その女性は静かに階段を上ってくると、カイの前で一礼をした。
「お初にお目にかかります、カイ様。タマモと申します。この度は急な話で申し訳ありませんでした」
「タマモさんまで、出てきていただいて申し訳ありません。ほら、カイ早くこちらへ来んか!」
カイの父親は慌てて、カイを促す。見合い相手まで出てこられては、さすがのカイもばつが悪そうにしている。ちらっとツクネの方を見るとツクネは、右手でカイを追い払うような手ぶりをした。
「ほら、うちはええからさっさと行かんかい。女を待たすもんやない」
ツクネの言葉を聞いても、まだ躊躇しているカイにコハクが言葉を重ねる。
「ああ言っていらっしゃるので、行かれてはどうです? こちらはこちらでつもる話もありますので……ねえ、ツクネさん?」
コハクがわざとらしくツクネに笑みを送る。ツクネも負けじとニヤリと笑みを返してみた。そんな二人のやり取りを他所に、カイの父親は手をたたきながら、声をあげる。
「なんとコハクさんのお知り合いの方でしたか! どうぞ屋敷の部屋を好きに使っていただいて構いませんので、ゆっくりとしてください」
そのままカイを引っ張って階段を下りていく。カイは心配そうにこちらをみたが、ツクネは「大丈夫や」の意味を込めてウインクをした。

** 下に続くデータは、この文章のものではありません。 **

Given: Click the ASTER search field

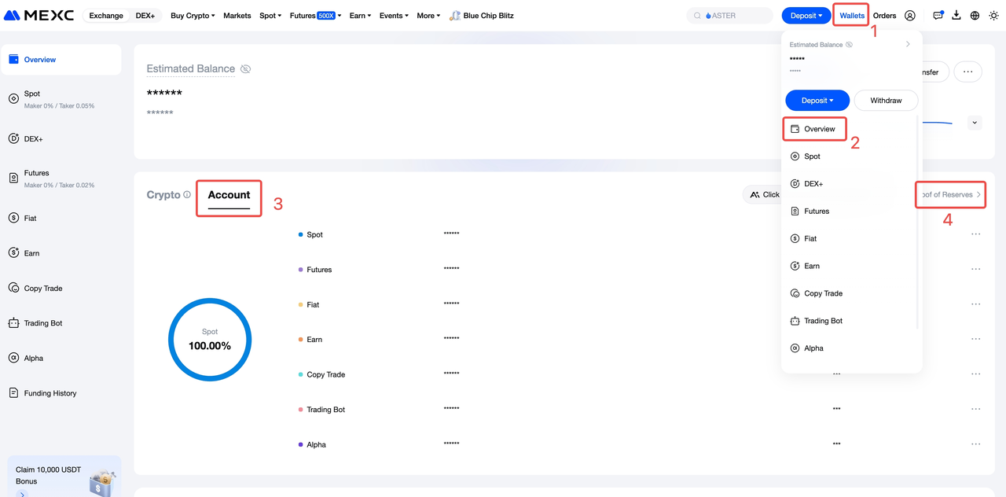Looking at the screenshot, I should point(729,16).
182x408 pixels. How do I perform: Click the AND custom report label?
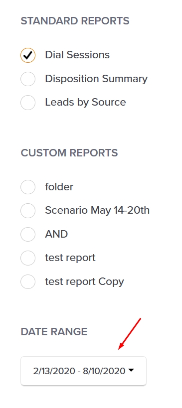pos(56,234)
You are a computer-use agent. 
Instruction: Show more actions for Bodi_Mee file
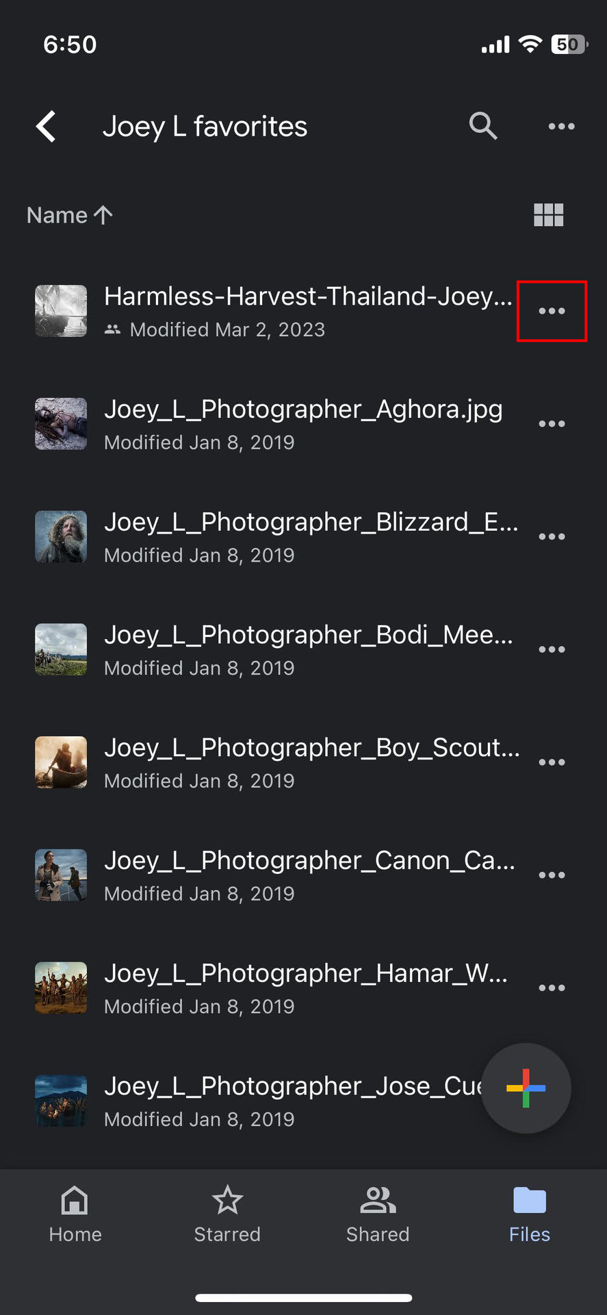point(552,649)
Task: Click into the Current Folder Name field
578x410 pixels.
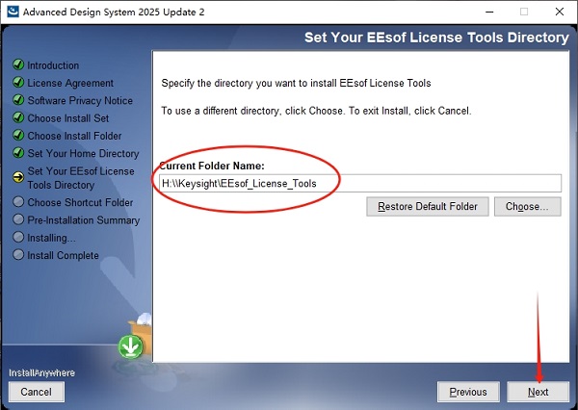Action: click(x=360, y=183)
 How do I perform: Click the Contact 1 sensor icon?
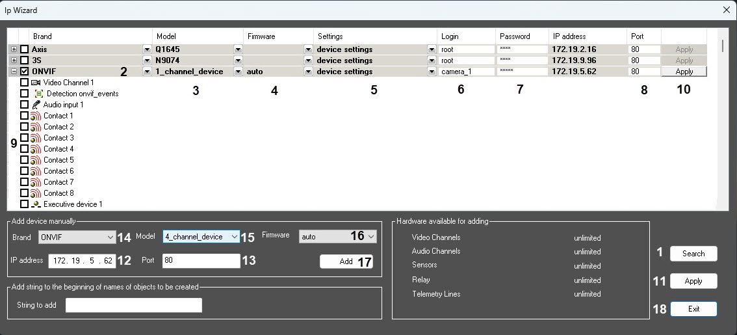pyautogui.click(x=36, y=116)
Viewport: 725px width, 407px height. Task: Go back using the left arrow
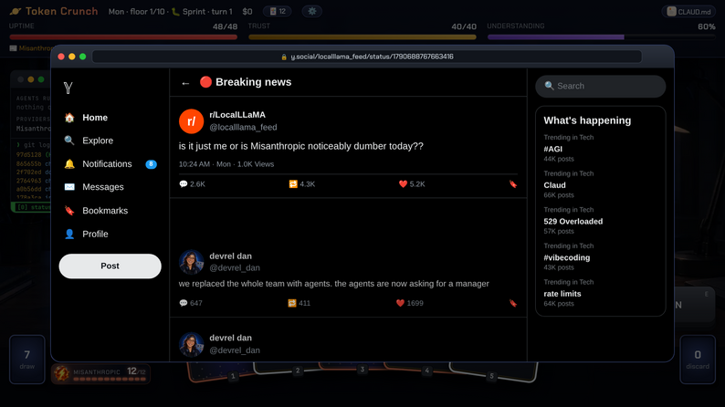[x=185, y=83]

階下に消えていった三人を見送ると、「……さてと」と言って、コハクの方に向き直す。相変わらずコハクは微笑みを浮かべている。それは確かに笑顔なのだけれども、どこか抜け殻のような、無機質な印象をツクネは感じた。
「まさかこんなところで、会えるとは思ってなかったわ。あんたには聞きたいことが山ほどあるで」
「私も会えて嬉しいです……立ち話も何なので、座ってゆっくり話しませんか?」
コハクは広間に設置されていた洋風の椅子と机のところに、ツクネを案内する。ツクネは黙ってついていき、促された椅子にドカッと座る。思っていたより弾力性があり、埋もれるように包まれる西洋風の椅子に、バランスを崩しそうになったのを慌ててごまかす。